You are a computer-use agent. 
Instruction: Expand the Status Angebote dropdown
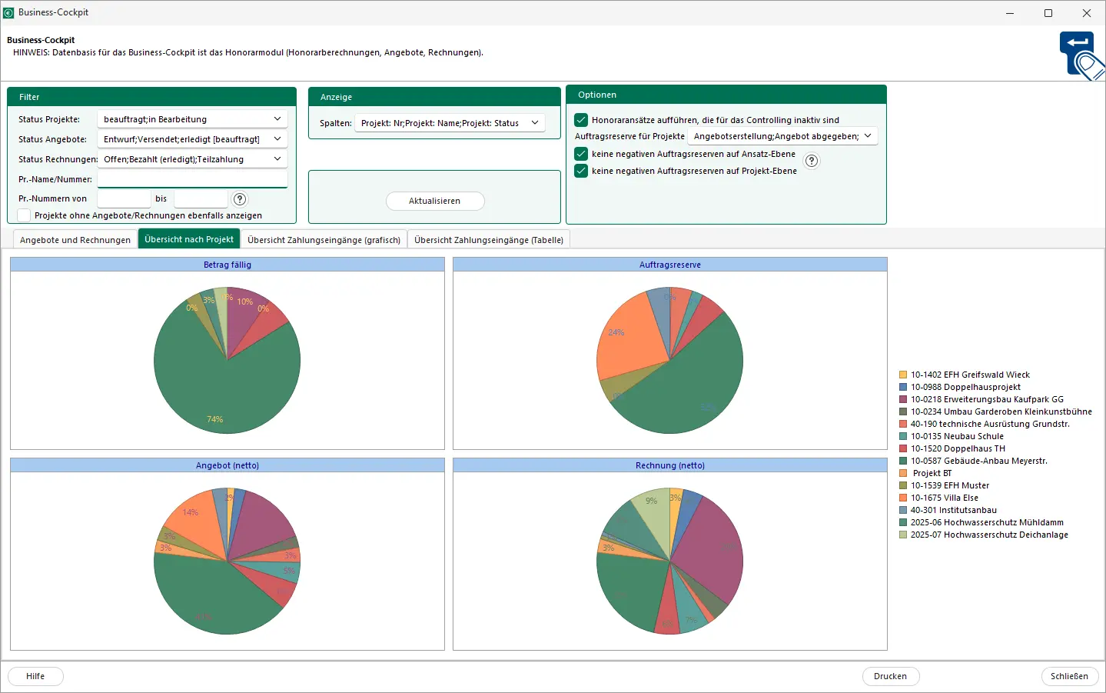coord(277,139)
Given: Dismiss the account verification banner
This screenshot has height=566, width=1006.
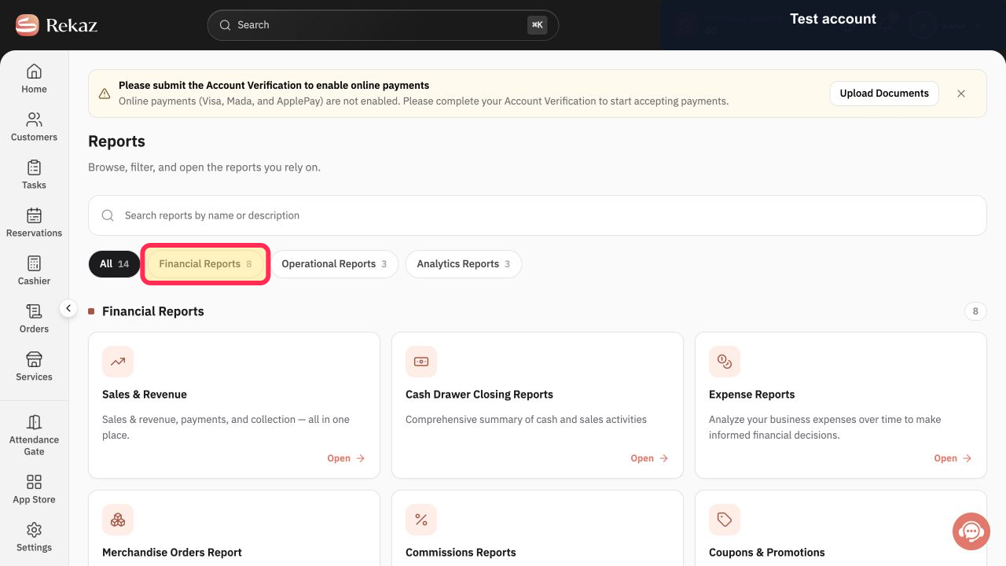Looking at the screenshot, I should (x=961, y=94).
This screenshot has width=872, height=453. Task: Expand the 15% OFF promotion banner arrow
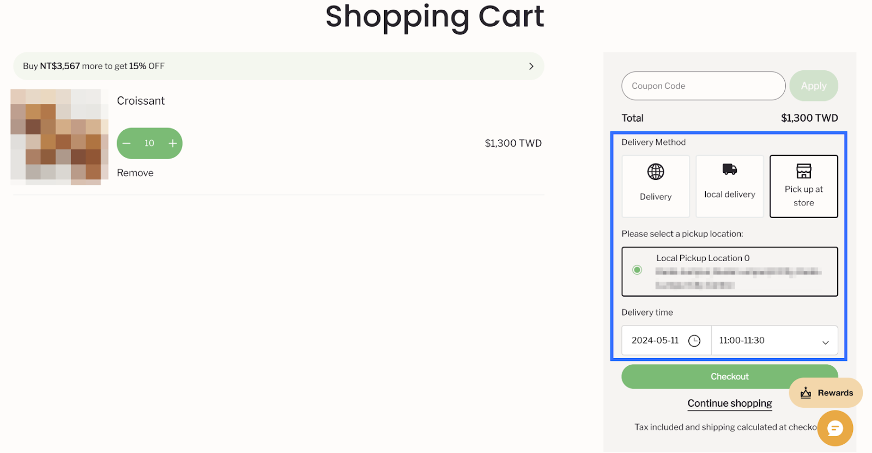click(x=531, y=67)
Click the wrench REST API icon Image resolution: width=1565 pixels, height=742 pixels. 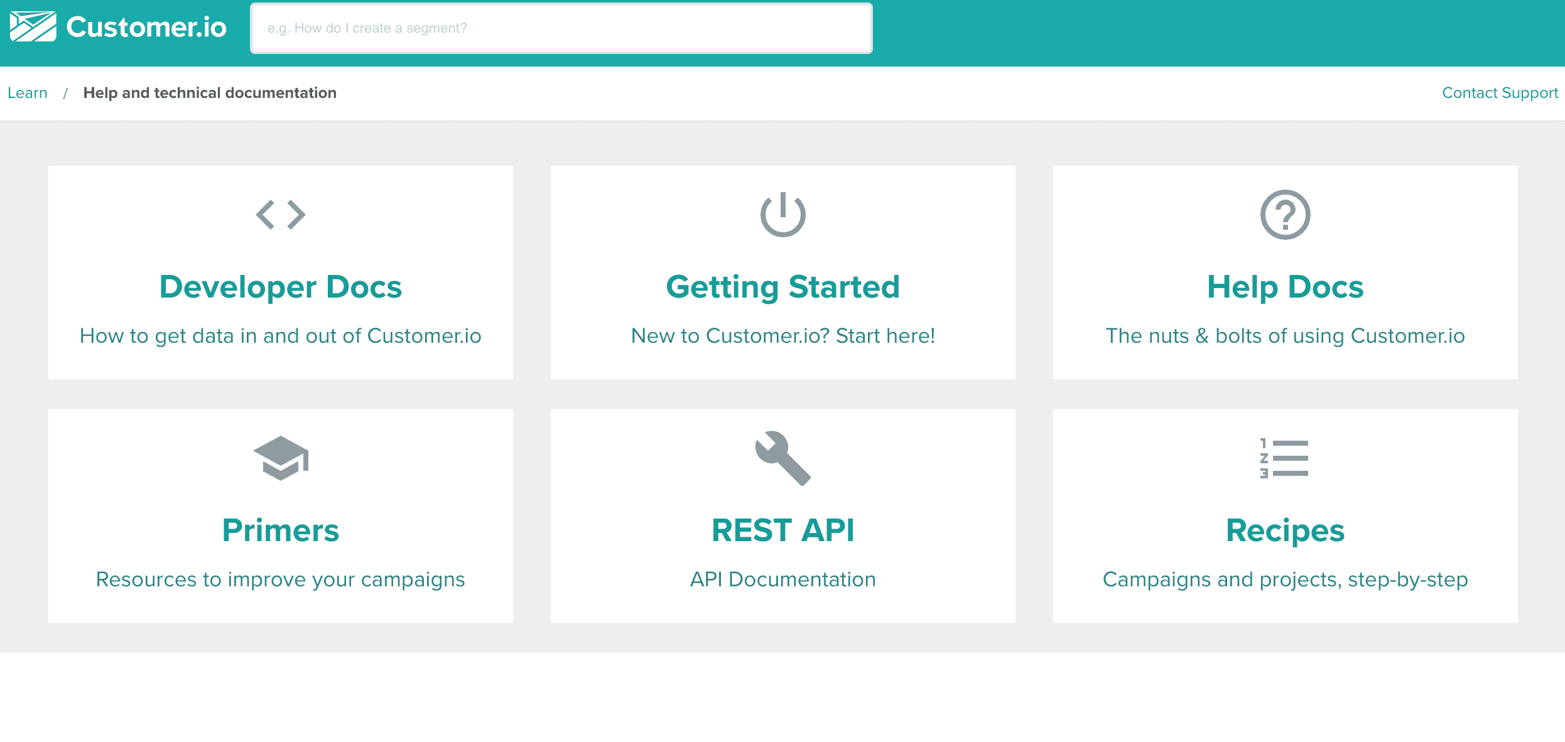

——

Problem details - From the listing above, pull out each line that contains the word "Expand" and copy it.

Answer to the task -
Instruction: Expand the Status Angebote dropdown
This screenshot has width=872, height=453. Task: Expand the 15% OFF promotion banner arrow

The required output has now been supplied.